Records from a collection:
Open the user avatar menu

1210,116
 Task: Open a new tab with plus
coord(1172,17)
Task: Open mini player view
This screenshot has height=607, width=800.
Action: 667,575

ASSIGNMENT:
Nothing before the line containing "Task: Open mini player view" should be repeated; repeat that line and all later lines through the end of the data above, exactly.

WRITTEN RESPONSE:
Task: Open mini player view
This screenshot has height=607, width=800.
Action: 667,575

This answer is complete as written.